| Good marketers know their market. Great marketers can successfully target and win work from that market. In professional services firms, the difference between good and great marketers hinges on their ability to engage the right partners with their ideas and gain support for implementation.
Professional services firms use marketers for activities that help with the development and growth of their client base. As a marketer, you must understand the client base, the marketplace, potential ways to build eminence and brand, and how to leverage relationships. Many great marketers have these skills and can offer a range of strategies and implementation tactics.
However, these skills must be underpinned by understanding of the core business drivers and methods of communication with partners.
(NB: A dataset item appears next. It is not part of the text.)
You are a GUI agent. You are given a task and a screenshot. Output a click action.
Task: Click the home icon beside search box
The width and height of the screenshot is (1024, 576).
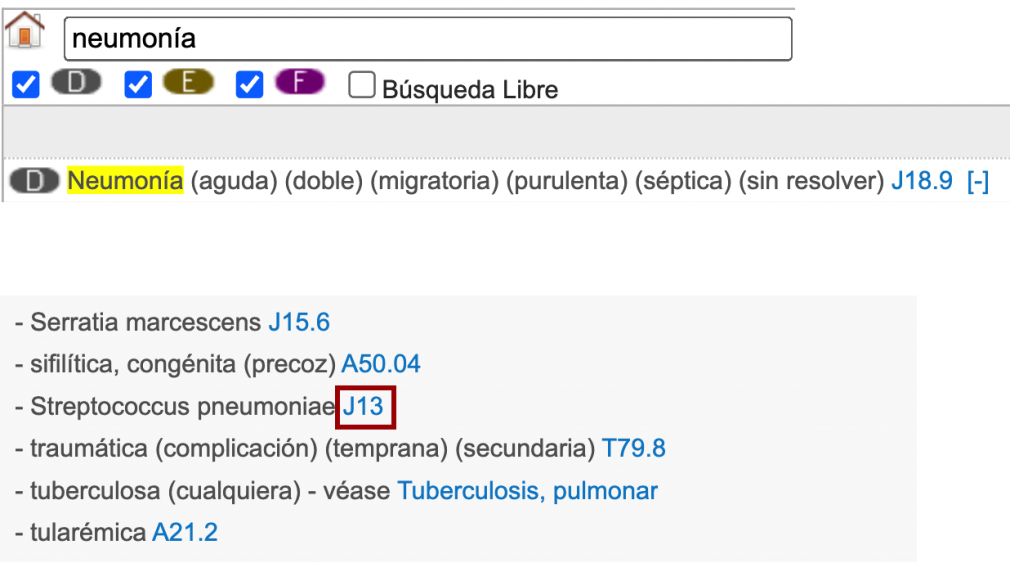pos(26,32)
Many marketers are unable to overcome the ‘cultural divide’ caused by partners’ lack of understanding of marketing skills and subsequent low priority for marketing initiatives.
To tackle this problem, you need to practice some core marketing advice: listen to your internal market and re-evaluate your approach to partners. Demonstrate your ability to understand a complex internal client, their drivers and needs and find the most suitable delivery methods to them. The aim is to strengthen your credibility in advising partners on how to build relationships with their clients and to tailor their communications and interactions to retain or win more work.
In working across a partnership, marketers are faced with a deluge of tasks with competing timelines, priorities and outcomes. In providing tactical support in response to these needs, you can learn about the business and build relationships with partners. Over time, this will create a position where you can put forward key projects and proactively provide advice to meet strategic needs. Use these activities to educate the firm about how to make best use of marketing resources and support their integration with the practice groups. In turn, you will be able to increase partner engagement for longer-term marketing activities.
Working in practice groups
When placed in practice groups, work to understand the team dynamics and identify the key decision makers, such as the managing partner and other influencers, and the gatekeepers, such as executive assistants. Learn the timing and flow of the work within the practice and build relationships with those who can provide expertise for your projects.
Working in a practice group places you within reach of key business decisions and decision makers. You are in a position to adapt partners’ approaches to the market and to pitch your own ideas and, if successful, implement them. If an idea is not backed, seek feedback as to why – timing, resources, lack of defined benefit, or need to have an example of implementation. Learn from this for future pitches.
When you have an idea, test the level of interest before developing it further. Articulate it clearly in 1-2 visual slides that contain the proposition, process to be deployed, outcomes, benefits and costs. Ideally your pitch will be to the managing partner and the result will give you a clear ‘yes’ or ‘no’ on whether you should develop the idea further.
Even if your idea does not gain support, the proactive and professional manner in which the idea was presented should impress and hopefully enable further opportunities to present. Feedback should be requested and factored into the next pitch
Factors that will increase the success of the discussion
- Timing. When is the best time to meet the managing partner? Try to schedule a time that is not critical to practice management and avoid coinciding with end of month billings, during a difficult client engagement or tender, or while other key infrastructure leads are implementing initiatives, e.g. performance and career counselling. Remember that others are vying for the time of the managing partner and their resources.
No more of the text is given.